For Immediate Release: Thursday, April 2, 2020
Contact: Jeff Ruch (510) 213-7028; Kirsten Stade email@example.com
Vast Amounts of Rad Waste Slated for Disposal by Unlicensed Operators
Washington, DC — As the nation is focused on the coronavirus pandemic, the Nuclear Regulatory Commission is quietly moving to permanently deregulate massive amounts of radioactive waste. NRC wants to abrogate longstanding requirements that, with very limited exceptions, such waste must be disposed of in licensed radioactive waste sites meeting detailed safety standards and subject to NRC inspection and enforcement, according to Public Employees for Environmental Responsibility (PEER).
Released in the midst of the COVID-19 crisis, the NRC plan would, in effect, allow every reactor in the country to dump virtually all its radioactive waste except spent fuel in local regular garbage dumps which are designed for household trash not for plutonium.

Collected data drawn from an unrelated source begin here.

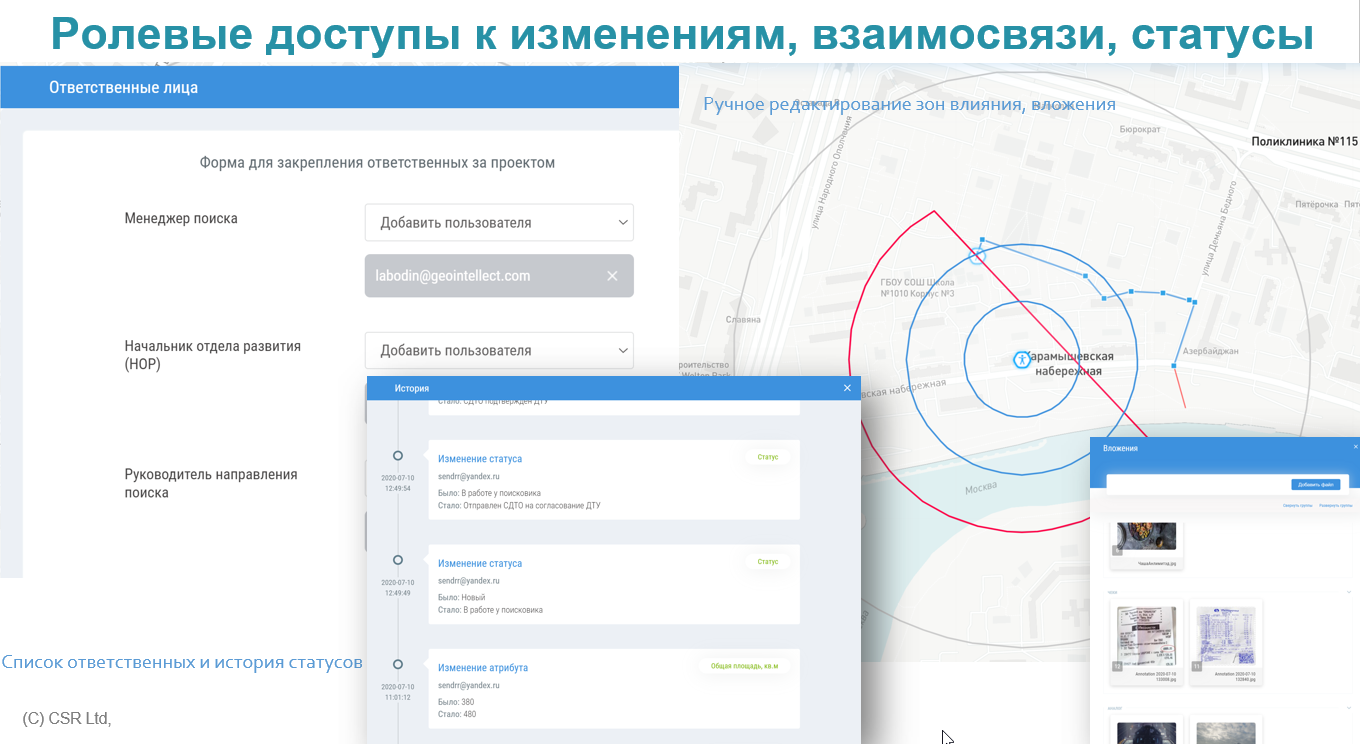Open the Изменение атрибута history entry
The width and height of the screenshot is (1360, 744).
point(483,668)
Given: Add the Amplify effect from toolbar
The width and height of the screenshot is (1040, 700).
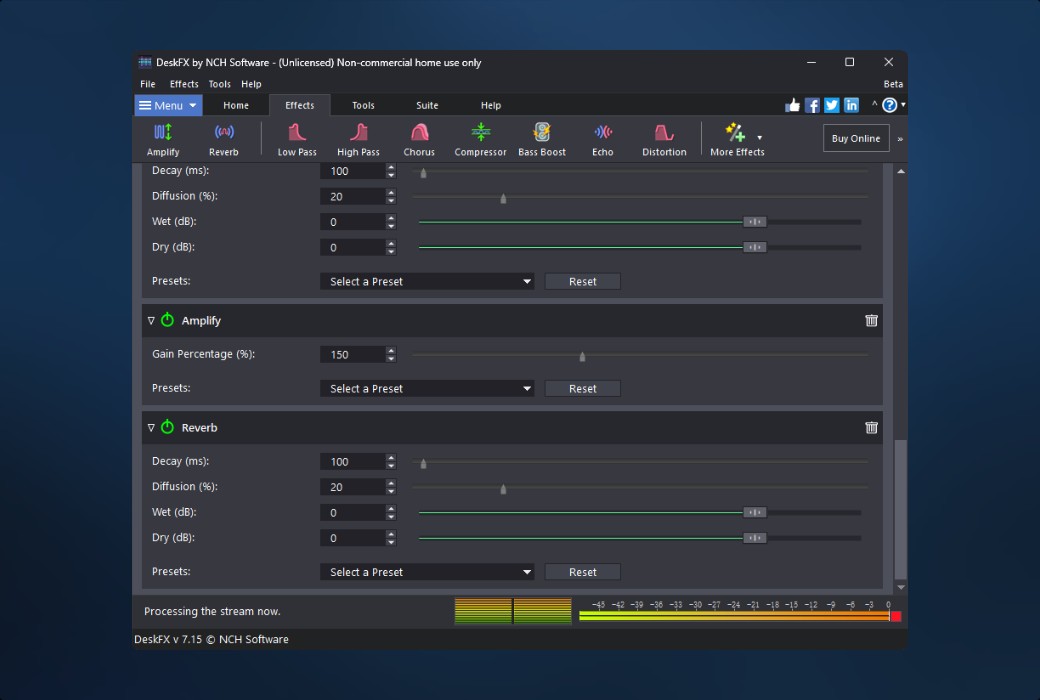Looking at the screenshot, I should (163, 139).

Although the proposal declares NRC’s “intent” to limit this deregulation to “very low level radioactive wastes,” the actual proposal allows doses to the public equivalent to more than 900 chest X-rays over a lifetime, with a cancer risk twenty times higher than the upper end of Environmental Protection Agency’s acceptable risk range and thousands of times the risk goal for Superfund sites. In addition –
- Unlicensed radioactive waste dumps under the proposal would be allowed to expose the public to 2.5 times higher levels of radiation than allowed for licensed low-level radioactive waste sites under NRC’s current regulations, thus allowing unlicensed dumps to take all the radioactive waste now required to go to licensed disposal facilities;
- Both the National Academy of Sciences and EPA calculate that the risk of such doses would be every 500th person exposed getting a cancer from the radiation; and
- Unlicensed radioactive waste dumps would be established without public notice or opportunity for hearing and free of any subsequent NRC oversight.
“NRC’s action could transform most municipal dumps into radioactive repositories, with essentially no safeguards for workers, nearby residents, or adjoining water tables,” stated PEER Pacific Director Jeff Ruch, pointing out that plan eliminates the incentive to pay for the additional safety measures, radiation monitoring, health physics personnel, design standards, and NRC inspections required of licensed operators. “This stealth action would functionally deregulate the bulk of the nation’s nuclear waste-stream.”
Despite the magnitude of this change, the NRC claims it is merely an “interpretative rulemaking” that does not trigger review under the National Environmental Policy Act or formal rulemaking requirements of the Administrative Procedure Act. Thus, it could go into effect this month.
“Under this plan, the public would never even know that radioactive waste is being dumped near them, because current requirements of public notice and opportunity for a hearing and independent review by an Atomic Safety and Licensing Board would no longer apply,” added Ruch, noting that the NRC is open for public comment only through April 20th. “Eliminating public health protections during a pandemic is beyond perverse.